The problem:
The line containing "Kartenvorverkauf (91, 405)" and every line after it through the end of the records: return those exactly, and nothing more.

*** Opening of Supplied records ***

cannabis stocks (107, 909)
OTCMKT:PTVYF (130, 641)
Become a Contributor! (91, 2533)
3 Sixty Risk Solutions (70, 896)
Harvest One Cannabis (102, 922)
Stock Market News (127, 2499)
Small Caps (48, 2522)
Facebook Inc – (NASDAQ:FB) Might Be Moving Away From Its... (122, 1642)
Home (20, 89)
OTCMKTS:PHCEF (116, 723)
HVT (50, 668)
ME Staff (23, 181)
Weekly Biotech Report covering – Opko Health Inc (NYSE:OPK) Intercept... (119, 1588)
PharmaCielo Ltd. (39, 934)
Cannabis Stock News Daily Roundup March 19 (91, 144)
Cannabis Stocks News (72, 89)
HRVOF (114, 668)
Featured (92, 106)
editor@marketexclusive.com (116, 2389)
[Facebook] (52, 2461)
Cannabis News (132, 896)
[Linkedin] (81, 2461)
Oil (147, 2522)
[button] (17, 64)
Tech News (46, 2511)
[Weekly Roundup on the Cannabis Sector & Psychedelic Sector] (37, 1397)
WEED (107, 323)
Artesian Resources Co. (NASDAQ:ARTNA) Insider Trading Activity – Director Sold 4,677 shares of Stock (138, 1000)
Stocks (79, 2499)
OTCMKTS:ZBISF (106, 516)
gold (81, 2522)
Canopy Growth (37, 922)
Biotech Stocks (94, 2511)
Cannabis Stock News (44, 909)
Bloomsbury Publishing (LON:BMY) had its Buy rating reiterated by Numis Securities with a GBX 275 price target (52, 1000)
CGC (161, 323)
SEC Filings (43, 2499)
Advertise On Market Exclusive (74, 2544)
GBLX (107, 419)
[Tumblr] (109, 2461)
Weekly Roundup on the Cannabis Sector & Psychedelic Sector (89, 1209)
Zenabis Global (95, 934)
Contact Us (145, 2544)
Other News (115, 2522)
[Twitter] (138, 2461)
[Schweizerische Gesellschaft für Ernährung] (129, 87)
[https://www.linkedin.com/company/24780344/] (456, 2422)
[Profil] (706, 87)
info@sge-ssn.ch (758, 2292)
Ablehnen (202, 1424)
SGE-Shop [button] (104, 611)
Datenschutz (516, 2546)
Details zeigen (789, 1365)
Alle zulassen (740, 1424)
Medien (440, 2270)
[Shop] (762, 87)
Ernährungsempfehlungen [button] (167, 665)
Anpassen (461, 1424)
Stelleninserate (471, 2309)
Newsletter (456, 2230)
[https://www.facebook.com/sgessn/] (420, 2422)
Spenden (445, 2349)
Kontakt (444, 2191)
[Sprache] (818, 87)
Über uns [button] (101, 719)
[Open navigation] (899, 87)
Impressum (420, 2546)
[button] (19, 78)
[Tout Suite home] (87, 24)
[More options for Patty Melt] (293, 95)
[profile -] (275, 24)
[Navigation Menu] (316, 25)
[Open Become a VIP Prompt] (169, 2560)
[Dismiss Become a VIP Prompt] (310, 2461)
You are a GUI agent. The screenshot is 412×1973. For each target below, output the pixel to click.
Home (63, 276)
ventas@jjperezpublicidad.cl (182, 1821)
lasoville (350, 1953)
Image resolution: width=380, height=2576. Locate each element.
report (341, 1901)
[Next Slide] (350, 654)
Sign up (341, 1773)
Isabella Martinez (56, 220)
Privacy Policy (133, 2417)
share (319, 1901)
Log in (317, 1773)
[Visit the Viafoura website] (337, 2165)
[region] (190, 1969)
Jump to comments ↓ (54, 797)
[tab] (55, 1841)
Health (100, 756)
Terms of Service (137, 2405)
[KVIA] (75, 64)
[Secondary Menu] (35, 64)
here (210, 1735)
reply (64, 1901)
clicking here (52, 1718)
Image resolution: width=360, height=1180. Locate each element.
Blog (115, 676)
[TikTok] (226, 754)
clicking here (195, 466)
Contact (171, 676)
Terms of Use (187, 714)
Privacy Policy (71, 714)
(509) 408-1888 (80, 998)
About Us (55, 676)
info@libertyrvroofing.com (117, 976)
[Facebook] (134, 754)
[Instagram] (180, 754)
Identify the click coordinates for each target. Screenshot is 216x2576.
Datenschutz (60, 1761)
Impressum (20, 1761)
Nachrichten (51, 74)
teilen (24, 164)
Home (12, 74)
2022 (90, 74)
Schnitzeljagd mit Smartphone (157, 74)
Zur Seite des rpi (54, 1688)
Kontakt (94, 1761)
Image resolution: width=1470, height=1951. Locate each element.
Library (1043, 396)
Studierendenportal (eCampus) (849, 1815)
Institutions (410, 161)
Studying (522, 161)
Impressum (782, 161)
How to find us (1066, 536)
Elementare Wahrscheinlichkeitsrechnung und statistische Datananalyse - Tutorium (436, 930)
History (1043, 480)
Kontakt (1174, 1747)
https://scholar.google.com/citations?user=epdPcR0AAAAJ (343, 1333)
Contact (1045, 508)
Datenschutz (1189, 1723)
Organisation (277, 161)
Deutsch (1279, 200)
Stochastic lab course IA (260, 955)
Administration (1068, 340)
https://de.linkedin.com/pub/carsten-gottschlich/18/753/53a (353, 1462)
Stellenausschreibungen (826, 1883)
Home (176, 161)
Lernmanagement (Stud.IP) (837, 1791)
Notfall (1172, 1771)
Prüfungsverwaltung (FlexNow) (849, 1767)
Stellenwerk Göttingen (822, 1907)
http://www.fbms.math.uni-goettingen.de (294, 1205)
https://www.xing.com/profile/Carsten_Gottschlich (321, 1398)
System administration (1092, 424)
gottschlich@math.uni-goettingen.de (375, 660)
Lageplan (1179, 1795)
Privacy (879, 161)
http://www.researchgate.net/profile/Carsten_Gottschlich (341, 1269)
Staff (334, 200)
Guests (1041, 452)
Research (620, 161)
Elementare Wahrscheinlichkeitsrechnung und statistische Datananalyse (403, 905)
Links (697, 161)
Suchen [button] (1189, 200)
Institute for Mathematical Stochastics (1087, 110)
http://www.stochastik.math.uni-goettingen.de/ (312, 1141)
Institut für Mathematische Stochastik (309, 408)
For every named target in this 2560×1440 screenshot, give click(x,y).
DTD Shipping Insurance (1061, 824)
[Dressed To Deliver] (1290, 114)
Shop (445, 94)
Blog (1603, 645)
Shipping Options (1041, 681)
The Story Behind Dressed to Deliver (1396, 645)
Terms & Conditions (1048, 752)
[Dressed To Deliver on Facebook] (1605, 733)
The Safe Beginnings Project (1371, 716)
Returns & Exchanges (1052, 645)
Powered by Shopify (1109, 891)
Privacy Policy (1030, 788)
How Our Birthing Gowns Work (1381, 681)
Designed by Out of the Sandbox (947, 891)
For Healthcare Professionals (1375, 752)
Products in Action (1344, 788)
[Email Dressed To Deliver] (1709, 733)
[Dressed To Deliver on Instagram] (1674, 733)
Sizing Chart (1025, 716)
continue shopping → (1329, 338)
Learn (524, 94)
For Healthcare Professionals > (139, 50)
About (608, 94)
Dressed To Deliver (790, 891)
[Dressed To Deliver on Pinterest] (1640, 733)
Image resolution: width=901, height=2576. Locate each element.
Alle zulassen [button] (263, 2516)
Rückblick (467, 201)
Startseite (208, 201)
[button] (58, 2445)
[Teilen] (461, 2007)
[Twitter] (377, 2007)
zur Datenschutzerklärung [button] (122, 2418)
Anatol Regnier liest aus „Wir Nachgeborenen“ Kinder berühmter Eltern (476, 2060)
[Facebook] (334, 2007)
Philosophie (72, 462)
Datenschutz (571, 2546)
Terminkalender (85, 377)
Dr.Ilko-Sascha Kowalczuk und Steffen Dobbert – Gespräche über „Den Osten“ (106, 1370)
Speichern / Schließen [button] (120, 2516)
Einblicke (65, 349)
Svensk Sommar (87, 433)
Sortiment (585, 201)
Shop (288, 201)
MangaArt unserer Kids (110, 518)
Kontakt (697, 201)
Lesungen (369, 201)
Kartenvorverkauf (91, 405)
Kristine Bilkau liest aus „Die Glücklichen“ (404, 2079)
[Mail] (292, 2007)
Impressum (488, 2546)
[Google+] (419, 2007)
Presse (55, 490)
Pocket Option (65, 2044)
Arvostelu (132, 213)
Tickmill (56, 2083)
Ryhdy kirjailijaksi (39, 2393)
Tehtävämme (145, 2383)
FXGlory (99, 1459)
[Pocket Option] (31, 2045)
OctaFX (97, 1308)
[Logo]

*** Close of Supplied records ***

Solution for this task:
Kartenvorverkauf (91, 405)
Kristine Bilkau liest aus „Die Glücklichen“ (404, 2079)
[Mail] (292, 2007)
Impressum (488, 2546)
[Google+] (419, 2007)
Presse (55, 490)
Pocket Option (65, 2044)
Arvostelu (132, 213)
Tickmill (56, 2083)
Ryhdy kirjailijaksi (39, 2393)
Tehtävämme (145, 2383)
FXGlory (99, 1459)
[Pocket Option] (31, 2045)
OctaFX (97, 1308)
[Logo]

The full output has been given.